If $u(r, \theta)$ is a solution of Laplace’s equation show that $u(\frac{1}{r}, \theta)$ is also a solution.

Question

Suppose that $u(r, θ)$ is a solution of Laplace’s equation. Show that $u(\frac{1}{r}, θ)$ is also a solution.

So far, I know that if $u$ satisfies Laplace's equation, then $$\Delta u = u_{rr} + \frac{1}{r}u_r + \frac{1}{r^2}u_{\theta \theta}$$ since $u$ is given in polar coordinates. I let $w = u(\frac{1}{r}, \theta)$. I want $w$ to also satisfy Laplace's Equation.
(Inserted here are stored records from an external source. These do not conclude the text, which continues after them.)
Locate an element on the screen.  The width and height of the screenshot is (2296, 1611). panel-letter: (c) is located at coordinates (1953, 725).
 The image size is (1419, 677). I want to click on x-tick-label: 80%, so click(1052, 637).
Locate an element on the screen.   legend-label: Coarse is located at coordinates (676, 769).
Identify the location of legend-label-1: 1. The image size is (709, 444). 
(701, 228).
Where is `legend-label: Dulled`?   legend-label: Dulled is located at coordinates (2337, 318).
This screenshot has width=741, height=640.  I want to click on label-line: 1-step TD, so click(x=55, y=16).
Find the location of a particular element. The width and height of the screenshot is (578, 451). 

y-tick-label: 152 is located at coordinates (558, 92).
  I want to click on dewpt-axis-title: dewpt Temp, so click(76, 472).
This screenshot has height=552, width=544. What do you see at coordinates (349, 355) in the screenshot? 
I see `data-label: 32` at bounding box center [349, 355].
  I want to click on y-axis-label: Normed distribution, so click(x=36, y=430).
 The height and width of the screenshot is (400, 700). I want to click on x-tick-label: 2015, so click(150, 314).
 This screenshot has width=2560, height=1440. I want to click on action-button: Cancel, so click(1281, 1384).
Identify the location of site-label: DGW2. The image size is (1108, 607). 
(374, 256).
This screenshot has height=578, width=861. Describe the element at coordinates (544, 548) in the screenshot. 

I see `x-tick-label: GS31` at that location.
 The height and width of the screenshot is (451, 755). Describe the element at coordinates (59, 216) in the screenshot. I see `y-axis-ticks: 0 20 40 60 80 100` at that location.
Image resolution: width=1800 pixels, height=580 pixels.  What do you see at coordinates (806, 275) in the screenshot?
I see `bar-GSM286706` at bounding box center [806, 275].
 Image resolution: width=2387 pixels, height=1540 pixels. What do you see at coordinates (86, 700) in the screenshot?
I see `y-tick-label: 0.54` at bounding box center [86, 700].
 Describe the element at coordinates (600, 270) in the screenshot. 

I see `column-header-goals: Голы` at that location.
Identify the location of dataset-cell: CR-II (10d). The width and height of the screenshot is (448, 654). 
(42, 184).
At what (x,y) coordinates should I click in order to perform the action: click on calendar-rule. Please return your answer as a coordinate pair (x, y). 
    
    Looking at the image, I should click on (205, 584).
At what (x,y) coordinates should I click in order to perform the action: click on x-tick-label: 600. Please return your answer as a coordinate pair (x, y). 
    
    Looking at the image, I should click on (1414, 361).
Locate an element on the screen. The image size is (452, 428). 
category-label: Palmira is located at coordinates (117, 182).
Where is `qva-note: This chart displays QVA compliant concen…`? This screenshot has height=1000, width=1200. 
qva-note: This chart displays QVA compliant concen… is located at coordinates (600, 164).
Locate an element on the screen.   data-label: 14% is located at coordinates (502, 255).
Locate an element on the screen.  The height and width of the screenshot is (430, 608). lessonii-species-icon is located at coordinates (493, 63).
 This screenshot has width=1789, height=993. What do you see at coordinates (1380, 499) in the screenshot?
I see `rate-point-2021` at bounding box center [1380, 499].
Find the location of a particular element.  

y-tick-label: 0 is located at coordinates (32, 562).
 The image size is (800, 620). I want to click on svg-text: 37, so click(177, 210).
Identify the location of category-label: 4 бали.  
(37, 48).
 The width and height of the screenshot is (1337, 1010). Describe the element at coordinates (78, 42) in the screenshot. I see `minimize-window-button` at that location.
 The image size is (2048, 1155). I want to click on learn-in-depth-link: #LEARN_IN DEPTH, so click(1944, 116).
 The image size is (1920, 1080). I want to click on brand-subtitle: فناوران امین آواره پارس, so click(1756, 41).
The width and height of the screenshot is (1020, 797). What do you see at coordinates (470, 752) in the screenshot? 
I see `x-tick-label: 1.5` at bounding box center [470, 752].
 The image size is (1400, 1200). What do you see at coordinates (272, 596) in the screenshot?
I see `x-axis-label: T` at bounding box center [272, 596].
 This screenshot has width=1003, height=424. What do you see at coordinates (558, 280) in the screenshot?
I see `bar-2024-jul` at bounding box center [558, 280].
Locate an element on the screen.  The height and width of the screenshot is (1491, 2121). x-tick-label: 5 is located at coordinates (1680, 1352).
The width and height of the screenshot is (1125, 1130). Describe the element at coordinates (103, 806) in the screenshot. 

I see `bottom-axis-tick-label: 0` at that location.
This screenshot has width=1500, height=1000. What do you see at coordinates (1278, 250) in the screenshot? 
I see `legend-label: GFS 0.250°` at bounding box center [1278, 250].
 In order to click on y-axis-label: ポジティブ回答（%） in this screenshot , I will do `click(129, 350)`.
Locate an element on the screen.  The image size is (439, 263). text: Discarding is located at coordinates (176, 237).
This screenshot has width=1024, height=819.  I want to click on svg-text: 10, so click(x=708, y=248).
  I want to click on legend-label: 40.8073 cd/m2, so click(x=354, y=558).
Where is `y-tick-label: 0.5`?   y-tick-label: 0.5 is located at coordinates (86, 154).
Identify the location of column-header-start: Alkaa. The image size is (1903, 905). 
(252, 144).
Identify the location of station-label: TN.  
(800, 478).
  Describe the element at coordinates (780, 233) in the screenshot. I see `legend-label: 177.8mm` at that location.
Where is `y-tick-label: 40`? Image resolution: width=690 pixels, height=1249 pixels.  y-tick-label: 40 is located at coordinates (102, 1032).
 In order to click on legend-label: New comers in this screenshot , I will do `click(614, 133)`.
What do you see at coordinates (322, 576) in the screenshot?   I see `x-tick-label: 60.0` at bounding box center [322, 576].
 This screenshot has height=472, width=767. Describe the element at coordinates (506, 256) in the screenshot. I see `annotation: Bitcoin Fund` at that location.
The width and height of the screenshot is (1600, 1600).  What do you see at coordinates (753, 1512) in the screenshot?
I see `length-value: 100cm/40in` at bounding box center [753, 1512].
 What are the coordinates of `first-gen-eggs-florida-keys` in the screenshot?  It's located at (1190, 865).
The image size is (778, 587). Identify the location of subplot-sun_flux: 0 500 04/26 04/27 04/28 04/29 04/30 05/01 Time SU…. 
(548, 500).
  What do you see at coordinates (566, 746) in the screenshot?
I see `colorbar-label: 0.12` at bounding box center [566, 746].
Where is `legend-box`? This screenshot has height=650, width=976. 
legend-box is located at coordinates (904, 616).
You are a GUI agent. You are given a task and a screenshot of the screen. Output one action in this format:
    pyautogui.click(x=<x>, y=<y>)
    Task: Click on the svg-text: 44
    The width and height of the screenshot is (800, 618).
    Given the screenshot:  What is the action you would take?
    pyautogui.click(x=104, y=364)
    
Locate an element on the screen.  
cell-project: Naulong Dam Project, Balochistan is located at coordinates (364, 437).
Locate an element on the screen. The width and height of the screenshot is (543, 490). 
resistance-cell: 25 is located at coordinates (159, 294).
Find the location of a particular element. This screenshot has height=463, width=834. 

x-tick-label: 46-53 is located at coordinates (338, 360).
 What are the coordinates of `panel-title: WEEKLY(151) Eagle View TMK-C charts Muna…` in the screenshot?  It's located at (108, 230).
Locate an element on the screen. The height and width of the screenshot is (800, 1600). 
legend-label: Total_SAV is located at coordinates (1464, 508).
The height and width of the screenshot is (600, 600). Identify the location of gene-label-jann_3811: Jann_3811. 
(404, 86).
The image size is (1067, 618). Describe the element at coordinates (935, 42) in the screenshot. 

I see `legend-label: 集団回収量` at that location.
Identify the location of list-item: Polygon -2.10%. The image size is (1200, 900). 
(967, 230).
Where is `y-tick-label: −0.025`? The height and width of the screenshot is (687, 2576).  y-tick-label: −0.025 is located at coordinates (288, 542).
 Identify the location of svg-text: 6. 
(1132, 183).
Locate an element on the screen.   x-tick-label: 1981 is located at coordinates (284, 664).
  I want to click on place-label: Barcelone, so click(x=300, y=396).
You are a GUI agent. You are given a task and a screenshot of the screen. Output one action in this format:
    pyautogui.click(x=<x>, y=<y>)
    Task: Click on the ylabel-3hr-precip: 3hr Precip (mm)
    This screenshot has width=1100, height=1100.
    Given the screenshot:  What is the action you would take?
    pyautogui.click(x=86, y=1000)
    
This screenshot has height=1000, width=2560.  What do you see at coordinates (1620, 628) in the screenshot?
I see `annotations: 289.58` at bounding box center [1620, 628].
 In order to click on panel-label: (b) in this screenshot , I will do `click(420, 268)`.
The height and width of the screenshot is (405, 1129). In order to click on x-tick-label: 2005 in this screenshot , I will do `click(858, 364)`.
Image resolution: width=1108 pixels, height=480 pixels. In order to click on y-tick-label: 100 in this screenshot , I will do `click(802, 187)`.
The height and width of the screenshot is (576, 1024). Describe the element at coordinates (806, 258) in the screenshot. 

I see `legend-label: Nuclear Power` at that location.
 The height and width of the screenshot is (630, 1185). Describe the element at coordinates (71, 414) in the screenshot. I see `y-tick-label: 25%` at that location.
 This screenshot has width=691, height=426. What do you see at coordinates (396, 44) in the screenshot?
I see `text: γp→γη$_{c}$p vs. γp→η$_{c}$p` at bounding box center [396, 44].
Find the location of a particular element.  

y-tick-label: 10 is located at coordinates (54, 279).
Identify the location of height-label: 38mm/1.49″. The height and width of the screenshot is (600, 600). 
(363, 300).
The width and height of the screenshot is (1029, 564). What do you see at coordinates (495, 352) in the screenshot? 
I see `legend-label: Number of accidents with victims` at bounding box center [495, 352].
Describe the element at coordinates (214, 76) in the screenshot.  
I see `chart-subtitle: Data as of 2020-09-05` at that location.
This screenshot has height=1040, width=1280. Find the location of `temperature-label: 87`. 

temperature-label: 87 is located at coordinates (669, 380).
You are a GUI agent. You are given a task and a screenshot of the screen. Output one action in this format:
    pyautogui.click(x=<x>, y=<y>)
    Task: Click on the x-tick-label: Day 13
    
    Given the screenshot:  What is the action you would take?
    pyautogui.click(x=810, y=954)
Thus $\Delta w = w_{rr} + \frac{1}{r}w_r + \frac{1}{r^2}w_{\theta \theta}$

I computed the partial derivatives of $w$ and plugged them into the above equation but can't seem to get the right result.

Thanks for the help!

Answer 1

Consider a function $v(r, \theta) = u\left(q, \theta\right),$ with $q = \frac{1}{r}.$

Then, using the chain rule:

1. $v_{r} = q_r u_q = -\displaystyle\frac{1}{r^2} u_q$
2. $v_{rr} = \displaystyle\frac{2}{r^3} u_q + \frac{1}{r^4} u_{qq}$
3. $v_{\theta\theta} = u_{\theta\theta}$

Then:

$$v_{rr} + \frac{1}{r}v_r + \frac{1}{r^2}v_{\theta \theta} = \frac{2}{r^3} u_q + \frac{1}{r^4} u_{qq} -\displaystyle\frac{1}{r^3} u_q + \frac{1}{r^2}u_{\theta\theta} = \frac{1}{r^4}\left(u_{qq} + ru_q + r^2 u_{\theta\theta}\right).$$

Therefore, since $r = \frac{1}{q}$, then:

$$v_{rr} + \frac{1}{r}v_r + \frac{1}{r^2}v_{\theta \theta} = q^4\left(u_{qq} + \frac{1}{q}u_q + \frac{1}{q^2} u_{\theta\theta}\right) .$$

Answer 2

Hint

Prove that the general solution of the above equation is as follows$$u(r,\theta)=c_0+c_1\ln r+\sum_{n=1}^{\infty}(a_nr^n+b_nr^{-n})(d_n\cos n\theta+e_n\sin n\theta)$$by using the Separation of Variables method.

Answer 3

Let's try distinguishing between $r$ as the parameter to $u$ and the variable. So let's define $w(r', \theta) = u(\frac{1}{r'}, \theta)$. Now observe:

$$w_{r'} = u_r \frac{dr}{dr'} = u_r \frac{-1}{r'^2}$$ $$w_{r'r'} = \frac{d}{dr'} \left (u_r \right ) \frac{-1}{r'^2} + u_r \frac{d}{dr'} \left (\frac{-1}{r'^2} \right ) = u_{rr} \frac{1}{r'^4} + u_r \frac{2}{r'^3}$$ $$w_{\theta \theta} = u_{\theta \theta}$$

So now we see:

$$w_{r'r'} + \frac{1}{r'} w_{r'} + \frac{1}{{r'}^2} w_{\theta \theta} = u_{rr} \frac{1}{r'^4} + u_r \frac{2}{r'^3} + \frac{1}{r'} u_r \frac{-1}{r'^2} + \frac{1}{r'^2}u_{\theta \theta}$$ and using the fact that $r = \frac{1}{r'}$ $$= r^4 u_{rr} + r^3 u_r + r^2 u_{\theta \theta} = r^4 (u_{rr} + \frac{1}{r} u_r + \frac{1}{r^2} u_{\theta \theta}) = r^4 ( 0) = 0$$

That is, $w$ satisfies the relation:
$$w_{r'r'} + \frac{1}{r'} w_{r'} + \frac{1}{{r'}^2} w_{\theta \theta} = 0$$

I'll admit it became difficult to maintain the change of variables in the problem, so don't beat yourself up.